The landlord who sought to evict a tenant holding under lease was, down to the year 1816, obliged to proceed in one of the Superior Courts of law, a practice which caused much expense and delay. When the European peace came in 1815, after the Battle of Waterloo, the fall in agricultural prices rendered it difficult, if not impossible, for tenants to pay the high rents which had been fixed while war prices ruled. An Act was immediately passed (56 George III., c. 88) which enabled an ejectment to be obtained in the County Courts at a small cost, and without delay. In this respect Ireland was forty years ahead of England, as a similar jurisdiction was not given to the English County Courts until 1856.
Facilities given for Evicting Yearly Tenants.
The Irish Ejectment Code applied only to tenants holding under leases or written contracts. As the country advanced, landlords gradually ceased to give leases, and the great majority of small tenants held from year to year. To meet this state of things the Civil Bill Court Act of 1851 extended the ejectment for non-payment of rent to tenancies from year to year. Under the English statutes no similar power was given, and the English landlord was obliged in the case of non-payment of rent to first serve the tenant with a Notice to Quit, and then proceed to evict him by the slow and costly process of an action in the Superior Courts.

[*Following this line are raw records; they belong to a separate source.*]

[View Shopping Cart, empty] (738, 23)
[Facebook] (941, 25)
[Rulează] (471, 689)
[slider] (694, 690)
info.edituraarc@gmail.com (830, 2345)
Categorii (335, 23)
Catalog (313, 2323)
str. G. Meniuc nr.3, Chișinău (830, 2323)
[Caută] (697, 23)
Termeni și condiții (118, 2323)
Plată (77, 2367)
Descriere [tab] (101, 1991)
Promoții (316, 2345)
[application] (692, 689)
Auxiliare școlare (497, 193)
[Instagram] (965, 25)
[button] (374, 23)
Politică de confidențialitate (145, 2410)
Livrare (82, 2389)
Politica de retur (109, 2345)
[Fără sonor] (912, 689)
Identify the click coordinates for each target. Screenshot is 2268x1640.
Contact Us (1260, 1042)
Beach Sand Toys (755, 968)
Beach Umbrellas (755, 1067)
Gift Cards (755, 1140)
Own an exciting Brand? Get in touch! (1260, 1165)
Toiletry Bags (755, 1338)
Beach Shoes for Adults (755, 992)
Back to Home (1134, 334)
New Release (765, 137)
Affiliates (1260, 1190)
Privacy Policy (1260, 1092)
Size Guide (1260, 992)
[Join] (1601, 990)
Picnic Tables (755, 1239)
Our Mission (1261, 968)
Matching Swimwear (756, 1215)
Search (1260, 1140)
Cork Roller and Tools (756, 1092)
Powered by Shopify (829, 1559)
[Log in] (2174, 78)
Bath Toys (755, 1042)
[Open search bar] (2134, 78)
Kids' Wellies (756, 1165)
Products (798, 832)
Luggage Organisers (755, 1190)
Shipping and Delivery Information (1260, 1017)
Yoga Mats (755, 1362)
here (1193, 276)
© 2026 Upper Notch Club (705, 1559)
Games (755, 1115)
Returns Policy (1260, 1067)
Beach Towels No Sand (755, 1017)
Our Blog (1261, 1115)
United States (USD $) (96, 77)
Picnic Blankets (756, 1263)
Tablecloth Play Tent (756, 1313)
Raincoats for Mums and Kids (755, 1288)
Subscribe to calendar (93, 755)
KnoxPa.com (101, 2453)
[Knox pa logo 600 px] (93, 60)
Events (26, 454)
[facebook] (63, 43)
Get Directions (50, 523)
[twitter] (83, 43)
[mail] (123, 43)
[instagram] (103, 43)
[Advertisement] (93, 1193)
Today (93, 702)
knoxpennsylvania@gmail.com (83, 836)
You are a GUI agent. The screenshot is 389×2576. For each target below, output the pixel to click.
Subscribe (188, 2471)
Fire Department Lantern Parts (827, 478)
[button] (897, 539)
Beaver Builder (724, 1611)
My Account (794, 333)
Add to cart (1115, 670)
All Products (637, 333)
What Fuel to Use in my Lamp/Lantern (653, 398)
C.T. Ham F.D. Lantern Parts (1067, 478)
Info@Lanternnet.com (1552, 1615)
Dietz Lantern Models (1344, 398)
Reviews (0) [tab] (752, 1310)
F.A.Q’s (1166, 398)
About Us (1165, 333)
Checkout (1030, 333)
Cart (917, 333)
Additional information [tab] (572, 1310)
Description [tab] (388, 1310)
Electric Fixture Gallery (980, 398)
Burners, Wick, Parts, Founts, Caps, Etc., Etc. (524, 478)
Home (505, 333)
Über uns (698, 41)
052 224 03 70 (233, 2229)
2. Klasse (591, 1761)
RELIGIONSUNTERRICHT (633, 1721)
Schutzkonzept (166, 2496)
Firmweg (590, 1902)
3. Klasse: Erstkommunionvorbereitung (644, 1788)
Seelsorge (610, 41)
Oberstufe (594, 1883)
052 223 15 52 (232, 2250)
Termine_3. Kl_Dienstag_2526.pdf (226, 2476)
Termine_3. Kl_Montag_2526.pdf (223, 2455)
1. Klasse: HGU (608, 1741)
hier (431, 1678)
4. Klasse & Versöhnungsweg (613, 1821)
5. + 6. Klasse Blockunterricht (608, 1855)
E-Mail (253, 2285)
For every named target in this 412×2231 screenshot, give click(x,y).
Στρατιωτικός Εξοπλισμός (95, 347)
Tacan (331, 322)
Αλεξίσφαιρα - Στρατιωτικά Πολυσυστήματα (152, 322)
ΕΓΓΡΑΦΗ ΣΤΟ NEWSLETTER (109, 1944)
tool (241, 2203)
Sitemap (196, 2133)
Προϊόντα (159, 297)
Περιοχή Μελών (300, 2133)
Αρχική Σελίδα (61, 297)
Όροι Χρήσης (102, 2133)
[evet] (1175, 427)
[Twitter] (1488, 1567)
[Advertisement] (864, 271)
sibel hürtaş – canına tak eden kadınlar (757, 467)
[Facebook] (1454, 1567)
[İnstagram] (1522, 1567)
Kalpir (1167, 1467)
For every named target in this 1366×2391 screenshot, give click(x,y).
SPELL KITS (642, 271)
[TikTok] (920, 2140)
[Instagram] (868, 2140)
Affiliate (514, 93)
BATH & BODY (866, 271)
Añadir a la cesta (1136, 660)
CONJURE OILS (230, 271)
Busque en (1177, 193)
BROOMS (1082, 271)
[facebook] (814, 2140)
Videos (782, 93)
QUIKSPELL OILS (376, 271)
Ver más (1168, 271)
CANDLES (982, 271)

The Land Act of 1860 (Deasy's Act).
From this sketch it will be seen that the law governing the relations of landlord and tenant in Ireland became more and more favourable to the owner. This [pg 177] tendency culminated in 1860, when, by “Deasy's Act” (23 & 24 Vic., c. 154)—which was passed through Parliament without amendment—the relation between landlord and tenant was defined as founded on contract and not upon tenure. The Act proceeded on the assumption that the land is the exclusive property of the landlord, and that the tenant's interest is nothing more than that of a person who has agreed to pay a certain remuneration for the use of the soil for a limited period. It simplified and increased the remedies of the landlord for recovering possession of the land, and rendered efficient the law of ejectment for non-payment of rent and on notice to quit. Thus a default in payment of one year's rent entitled a landlord to evict the tenant and get possession of the land, with all improvements on it, even where such improvements many times exceeded in value the amount due. So also, by serving a Notice to Quit, the landlord could similarly get rid of the tenant without cause, and take possession of the holding and all its improvements, no matter how valuable these might be, and without having to pay any compensation. The governing principle of the Act was that whatever attached to the freehold became part of the freehold.